YouTube has 800 million videos and generates over 500 hours of new content every minute. For researchers, content creators, and AI developers, that’s an extraordinary corpus of structured information — titles, descriptions, metadata, transcripts, comments.
Getting at it systematically is where the friction starts.
The problem with YouTube’s official API
YouTube Data API v3 exists and is actually usable — but it has limitations:
- Quota: 10,000 units/day by default (a channel list request costs 1 unit, a video details request costs 1–3, a search costs 100)
- Transcripts: not available via the official API at all
- Comments: available but paginated and rate-limited
- Raising quota requires manual review and can take weeks
For bulk enrichment, competitive research, or AI training data, you’ll hit the wall fast.
What YouTube workers extract
From a video:
- Title, description, duration, publish date
- View count, like count, comment count
- Channel name, channel ID, subscriber count
- Tags, category, language
- Transcript (full, timestamped, or plain text)
From a channel:
- All videos (up to a specified limit)
- Subscriber count, total views, video count
- Channel description, links, creation date
From a search query:
- Top N videos matching the query
- All metadata fields above for each result
Extracting a transcript
curl -X POST https://api.seek-api.com/v1/workers/youtube-transcript/jobs \
-H "X-Api-Key: YOUR_KEY" \
-H "Content-Type: application/json" \
-d '{"videoUrl": "https://www.youtube.com/watch?v=dQw4w9WgXcQ", "format": "plain"}'
Response:
{
"videoId": "dQw4w9WgXcQ",
"title": "Rick Astley...",
"duration": 212,
"transcript": "We're no strangers to love. You know the rules and so do I...",
"language": "en",
"segments": [
{"start": 0.0, "end": 3.4, "text": "We're no strangers to love."},
{"start": 3.4, "end": 6.1, "text": "You know the rules and so do I."}
]
}
Set "format": "segments" to get the full timestamped array for subtitle-style output.
AI use cases for transcripts
Once you have transcripts, the possibilities are wide:
Summarization: Feed the transcript to GPT-4o and extract a 3-sentence summary for a newsletter or content digest.
Q&A extraction: Parse transcripts of tutorial videos to build FAQ databases or knowledge bases.
Training data: Collect domain-specific transcripts (legal, medical, technical) to fine-tune models.
Keyword mining: Identify recurring phrases and topics across a channel to find what resonates with an audience.
Multilingual content: Detect transcript language, translate, and republish in new markets.
Channel analysis pipeline
Analyze a competitor’s full YouTube channel:
import httpx, time
VIDEO_LIMIT = 50
# Step 1: Get all videos
job = httpx.post(
"https://api.seek-api.com/v1/workers/youtube-channel/jobs",
headers={"X-Api-Key": API_KEY},
json={"channelUrl": "https://www.youtube.com/@MrBeast", "limit": VIDEO_LIMIT}
).json()
# Wait for result
while True:
status = httpx.get(f"https://api.seek-api.com/v1/jobs/{job['job_uuid']}", headers=...).json()

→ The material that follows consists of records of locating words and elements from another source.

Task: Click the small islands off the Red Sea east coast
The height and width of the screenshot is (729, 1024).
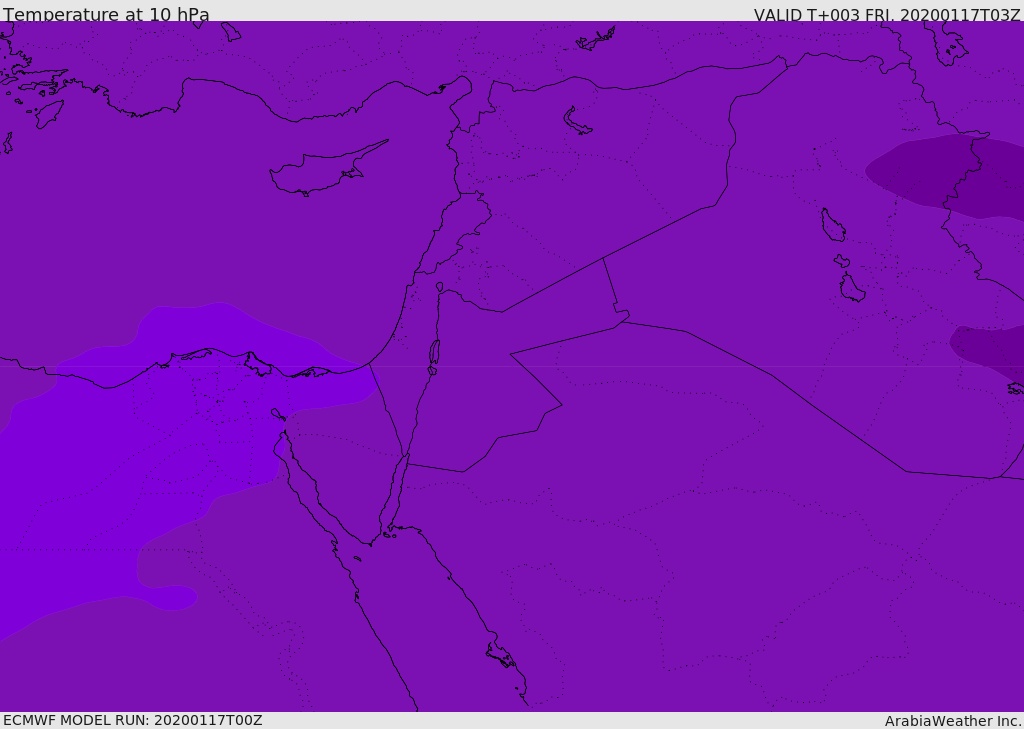Action: click(500, 656)
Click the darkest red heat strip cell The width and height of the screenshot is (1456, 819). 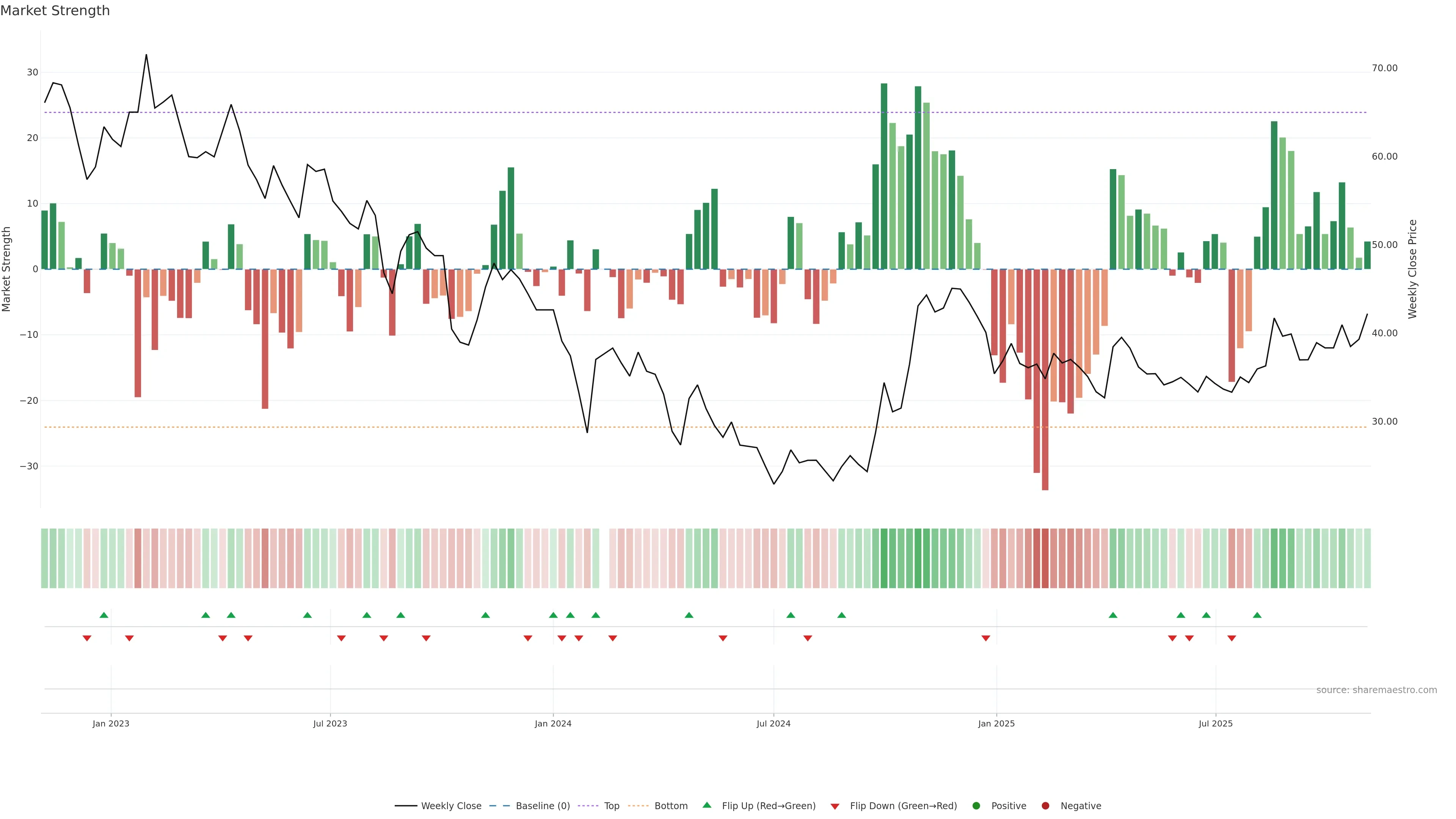click(x=1045, y=559)
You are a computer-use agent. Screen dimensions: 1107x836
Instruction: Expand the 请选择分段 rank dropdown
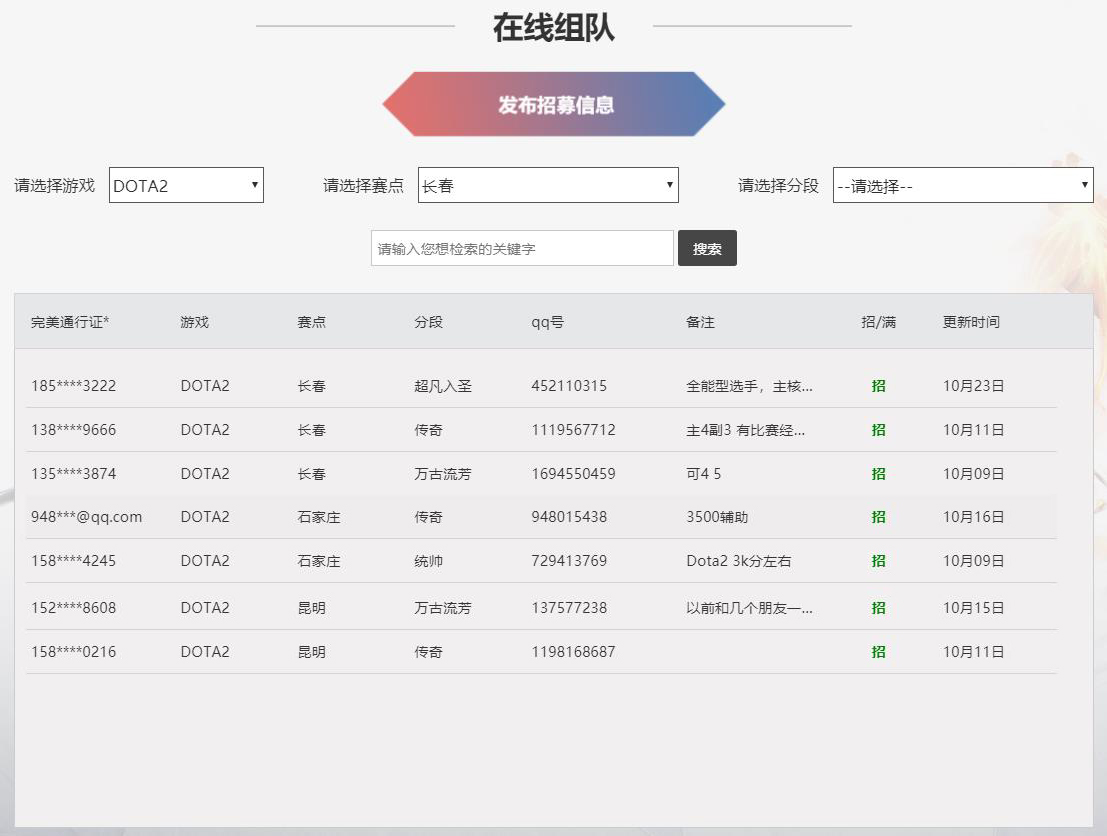pyautogui.click(x=962, y=184)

if status["status"] == "completed":
videos = status["result"]["videos"]
break
time.sleep(5)
# Step 2: Get transcripts for all videos
transcript_jobs = []
for v in videos:
j = httpx.post(
"https://api.seek-api.com/v1/workers/youtube-transcript/jobs",
headers={"X-Api-Key": API_KEY},
json={"videoUrl": v["url"]}
).json()
transcript_jobs.append(j["job_uuid"])
In one pipeline, you now have 50 transcripts from a competitor channel — structured, searchable, ready for any downstream analysis.
Comment extraction for sentiment analysis
YouTube comments are a goldmine for product feedback, audience opinion, and social listening:
POST /v1/workers/youtube-comments/jobs
{
"videoUrl": "https://www.youtube.com/watch?v=...",
"limit": 200,
"sort": "top"
}
Feed the top 200 comments into a sentiment classifier to instantly understand how a piece of content was received.
Cost breakdown
| Task | Credits | Approx. USD |
|---|---|---|
| Single video + transcript | 2 | $0.004 |
| Channel crawl (50 videos) | 10 | $0.02 |
| 50 transcripts | 50 | $0.10 |
| Full channel analysis (50 videos + data + transcripts) | ~65 | ~$0.13 |
A complete competitive analysis of a rival’s top 50 videos costs about 13 cents.